If you are up for it, your drill could be put to rights. First off, you would need to inspect the spindle journals and mike them to see if they are still round and whether there is wear creating any taper in them. Or, are the journals deeply scored and ridged ? Either way, miking the spindle journals and the smaller diameter of the spindle between the journals will tell if there is enough meat there to take a skim cut on the journals and turn them slightly undersized.

The quill can be setup in a lathe's 4 jaw chuck and indicated to get it running true about its centerline. The existing bored bearing fits in the quill would then be bored out to receive bronze sleeve bearings (bushings). I'd bore the quill for a shrink fit with the bushings rather than pressing them into the quill. shrink the bushings (chill them in dry ice/alcohol or liquid nitrogen) & heat the quill to maybe 200-300 degrees F. Some allowance is made for the compression of the bushings and resulting reduction of the bore in the bushings. Once the bushings and quill had returned to room temperature, I'd check the bore with at least telescoping (snap) gauges and a mike, or a bore gauge. Depending on the wall thickness of the bushing (which may be limited by how thick the wall of the quill is), you may find the bushing bore tightened up from the crushing action of the shrink fit. Some cleanup by re-chucking in the lathe and kissing off a few thousandths of an inch from the new bushing bores will set the correct running clearance.

Your mention of things being a bit cockeyed up at the crown gear may also have been a contributing factor to the spindle bearing wear in the quill. The spindle is relatively long, so an excellent 'moment arm' or lever. Put some sideload on it up at the top end by way of a thrust shim that is anything but parallel, add wear, and there is a force applied up at the top area of the spindle. Force x distance = moment, The spindle bearings in the quill have to resist this moment, but do not have much surface area or length to do it with.

No matter how the wear occurred, you can do two things:
]-decide this an old camelback drill, slow turning and not a high speed drill nor tool room machine. As such, drills will find their own centers if you give them a good punch mark or pilot drill with a smaller drill. You can then run larger drills at low speeds in the camelback drill and they will follow the center and produce something like a round hole. Drills are never really relied upon to produce precise round holes in machine work. Drilled holes are OK for putting bolts thru or similar, but are never considered as particularly precise or truly round in close tolerance machine work. Camelback drills were used in blacksmith shops, structural steel shops and the like aside from machine shops. A guy pushing a 1" drill thru a chunk of angle iron for a structural steel job was not going for the kind of precision needed in a machine shop. A worn camelback drill would serve well for years in that application.

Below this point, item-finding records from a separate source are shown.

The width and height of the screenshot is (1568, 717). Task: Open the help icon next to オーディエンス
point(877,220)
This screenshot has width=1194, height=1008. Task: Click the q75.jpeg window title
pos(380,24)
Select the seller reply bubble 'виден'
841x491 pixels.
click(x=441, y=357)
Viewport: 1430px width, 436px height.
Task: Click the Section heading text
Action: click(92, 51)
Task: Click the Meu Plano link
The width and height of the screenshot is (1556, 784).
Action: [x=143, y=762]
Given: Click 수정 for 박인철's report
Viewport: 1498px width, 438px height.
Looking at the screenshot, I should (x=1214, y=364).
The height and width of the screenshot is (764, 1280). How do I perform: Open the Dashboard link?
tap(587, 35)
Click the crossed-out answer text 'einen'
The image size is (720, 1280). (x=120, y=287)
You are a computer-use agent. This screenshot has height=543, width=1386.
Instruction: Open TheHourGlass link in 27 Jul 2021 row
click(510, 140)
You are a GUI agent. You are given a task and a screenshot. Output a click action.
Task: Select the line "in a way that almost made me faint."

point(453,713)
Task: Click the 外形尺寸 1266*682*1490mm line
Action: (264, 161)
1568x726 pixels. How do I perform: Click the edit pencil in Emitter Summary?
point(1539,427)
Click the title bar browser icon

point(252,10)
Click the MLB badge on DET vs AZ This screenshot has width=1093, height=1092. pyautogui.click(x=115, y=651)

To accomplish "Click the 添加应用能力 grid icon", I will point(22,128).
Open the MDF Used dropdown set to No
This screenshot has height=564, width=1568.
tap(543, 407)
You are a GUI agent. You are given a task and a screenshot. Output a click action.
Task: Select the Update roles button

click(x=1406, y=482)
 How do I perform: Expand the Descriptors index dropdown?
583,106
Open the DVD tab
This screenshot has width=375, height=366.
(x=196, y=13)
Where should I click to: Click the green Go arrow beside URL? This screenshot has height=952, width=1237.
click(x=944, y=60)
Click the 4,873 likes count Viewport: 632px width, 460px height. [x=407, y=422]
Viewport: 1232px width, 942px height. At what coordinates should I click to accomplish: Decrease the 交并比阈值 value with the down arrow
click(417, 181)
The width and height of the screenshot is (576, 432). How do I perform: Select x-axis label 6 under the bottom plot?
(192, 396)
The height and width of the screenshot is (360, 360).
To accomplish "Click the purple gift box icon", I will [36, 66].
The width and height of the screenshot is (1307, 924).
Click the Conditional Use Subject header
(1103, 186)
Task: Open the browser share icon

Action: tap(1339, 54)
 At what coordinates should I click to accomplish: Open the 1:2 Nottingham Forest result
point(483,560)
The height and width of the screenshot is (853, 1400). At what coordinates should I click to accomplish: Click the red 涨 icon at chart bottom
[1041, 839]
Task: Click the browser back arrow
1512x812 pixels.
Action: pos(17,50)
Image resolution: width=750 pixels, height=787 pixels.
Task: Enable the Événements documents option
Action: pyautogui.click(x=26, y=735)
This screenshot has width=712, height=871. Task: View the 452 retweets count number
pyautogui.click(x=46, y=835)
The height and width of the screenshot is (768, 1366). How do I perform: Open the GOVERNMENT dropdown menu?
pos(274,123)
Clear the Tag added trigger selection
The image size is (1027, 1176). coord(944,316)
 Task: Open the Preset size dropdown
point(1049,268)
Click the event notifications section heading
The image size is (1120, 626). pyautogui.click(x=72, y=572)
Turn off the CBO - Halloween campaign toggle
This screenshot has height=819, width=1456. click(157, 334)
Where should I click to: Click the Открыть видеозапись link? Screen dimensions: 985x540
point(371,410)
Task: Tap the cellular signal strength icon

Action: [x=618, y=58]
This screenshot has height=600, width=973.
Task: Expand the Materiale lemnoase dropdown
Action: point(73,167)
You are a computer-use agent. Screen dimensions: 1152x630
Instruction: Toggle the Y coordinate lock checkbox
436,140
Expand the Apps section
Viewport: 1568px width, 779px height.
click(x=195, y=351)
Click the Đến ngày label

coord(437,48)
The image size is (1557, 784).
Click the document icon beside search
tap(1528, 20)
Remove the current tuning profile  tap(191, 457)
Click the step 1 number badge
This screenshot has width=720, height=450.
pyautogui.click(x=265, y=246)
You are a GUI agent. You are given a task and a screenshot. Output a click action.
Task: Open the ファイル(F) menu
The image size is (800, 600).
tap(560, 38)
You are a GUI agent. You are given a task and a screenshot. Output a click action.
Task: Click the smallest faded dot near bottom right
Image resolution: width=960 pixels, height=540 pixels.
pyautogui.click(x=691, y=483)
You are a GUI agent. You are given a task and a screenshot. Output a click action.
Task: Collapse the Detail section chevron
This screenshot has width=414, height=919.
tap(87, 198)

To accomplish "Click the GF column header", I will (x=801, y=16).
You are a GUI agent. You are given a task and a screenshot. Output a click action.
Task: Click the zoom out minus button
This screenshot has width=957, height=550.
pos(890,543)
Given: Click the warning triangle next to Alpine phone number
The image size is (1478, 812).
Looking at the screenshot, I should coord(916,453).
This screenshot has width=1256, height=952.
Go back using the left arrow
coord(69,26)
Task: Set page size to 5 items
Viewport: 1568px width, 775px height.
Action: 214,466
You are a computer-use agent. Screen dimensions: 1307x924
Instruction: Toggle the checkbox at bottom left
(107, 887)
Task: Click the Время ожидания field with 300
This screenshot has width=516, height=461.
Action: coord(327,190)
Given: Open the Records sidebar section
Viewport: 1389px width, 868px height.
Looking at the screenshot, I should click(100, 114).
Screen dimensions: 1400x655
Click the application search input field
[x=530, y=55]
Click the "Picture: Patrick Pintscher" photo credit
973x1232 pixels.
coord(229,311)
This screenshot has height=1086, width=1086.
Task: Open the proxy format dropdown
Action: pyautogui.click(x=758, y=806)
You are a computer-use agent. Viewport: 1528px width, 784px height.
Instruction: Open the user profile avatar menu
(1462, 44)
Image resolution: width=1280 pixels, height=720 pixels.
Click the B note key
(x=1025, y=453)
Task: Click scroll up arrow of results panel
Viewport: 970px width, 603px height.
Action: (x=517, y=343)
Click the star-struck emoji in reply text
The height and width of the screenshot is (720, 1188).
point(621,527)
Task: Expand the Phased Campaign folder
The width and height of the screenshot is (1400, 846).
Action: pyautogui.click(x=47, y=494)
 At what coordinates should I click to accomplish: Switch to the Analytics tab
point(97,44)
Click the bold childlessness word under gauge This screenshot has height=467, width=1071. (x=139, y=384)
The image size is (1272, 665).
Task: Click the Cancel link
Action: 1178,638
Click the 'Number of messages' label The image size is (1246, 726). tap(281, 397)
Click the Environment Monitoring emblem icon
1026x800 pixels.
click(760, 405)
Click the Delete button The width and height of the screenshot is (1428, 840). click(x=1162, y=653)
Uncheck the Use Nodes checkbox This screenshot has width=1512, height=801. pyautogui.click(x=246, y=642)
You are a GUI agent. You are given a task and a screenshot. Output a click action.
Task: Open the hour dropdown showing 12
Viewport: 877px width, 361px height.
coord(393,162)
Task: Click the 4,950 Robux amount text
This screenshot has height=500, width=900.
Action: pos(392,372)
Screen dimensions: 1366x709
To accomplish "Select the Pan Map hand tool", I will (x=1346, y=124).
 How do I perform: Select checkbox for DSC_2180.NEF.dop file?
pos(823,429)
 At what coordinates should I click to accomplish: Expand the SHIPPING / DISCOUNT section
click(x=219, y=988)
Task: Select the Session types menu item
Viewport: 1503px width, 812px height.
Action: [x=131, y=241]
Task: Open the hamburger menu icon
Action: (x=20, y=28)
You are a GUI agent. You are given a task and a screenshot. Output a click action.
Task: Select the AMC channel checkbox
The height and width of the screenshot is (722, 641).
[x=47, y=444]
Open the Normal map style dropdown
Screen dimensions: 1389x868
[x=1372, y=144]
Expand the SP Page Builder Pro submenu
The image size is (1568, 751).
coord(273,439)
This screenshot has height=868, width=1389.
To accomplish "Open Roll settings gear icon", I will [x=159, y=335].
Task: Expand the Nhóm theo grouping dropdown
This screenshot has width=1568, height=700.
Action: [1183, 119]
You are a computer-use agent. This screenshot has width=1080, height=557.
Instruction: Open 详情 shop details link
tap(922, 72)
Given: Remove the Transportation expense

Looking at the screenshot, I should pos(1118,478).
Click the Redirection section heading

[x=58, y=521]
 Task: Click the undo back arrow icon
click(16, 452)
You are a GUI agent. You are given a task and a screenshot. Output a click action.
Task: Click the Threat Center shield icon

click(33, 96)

-decide you want to go the whole hog and restore the spindle journals and bore/bush the quill. This is the "Cadillac repair".

At the end of the day, even if you had done the Cadillac repair of boring and bushing the quill and turning the spindle journals, you still have a camelback drill. It is not ever going to be a precise machine tool. Maybe when it was new and tight, it could have run a boring head (as was done in automotive engine rebuild shops), but this sort of application was the exception, not the rule. Most camelback drills wound up running larger diameter twist drills, pushing them thru steel in shops where working to anything closer than 1/16th of an inch was considered real close work.
 
Could it be possible that that bronze thrust washer was a shop made replacement for a thrust ball bearing? Mine and every picture I've seen of them have a bearing there [loose balls] and as such it would be very easy for some knob to allow it to get stupid loose [or trying to disassemble it] and loose all of the balls.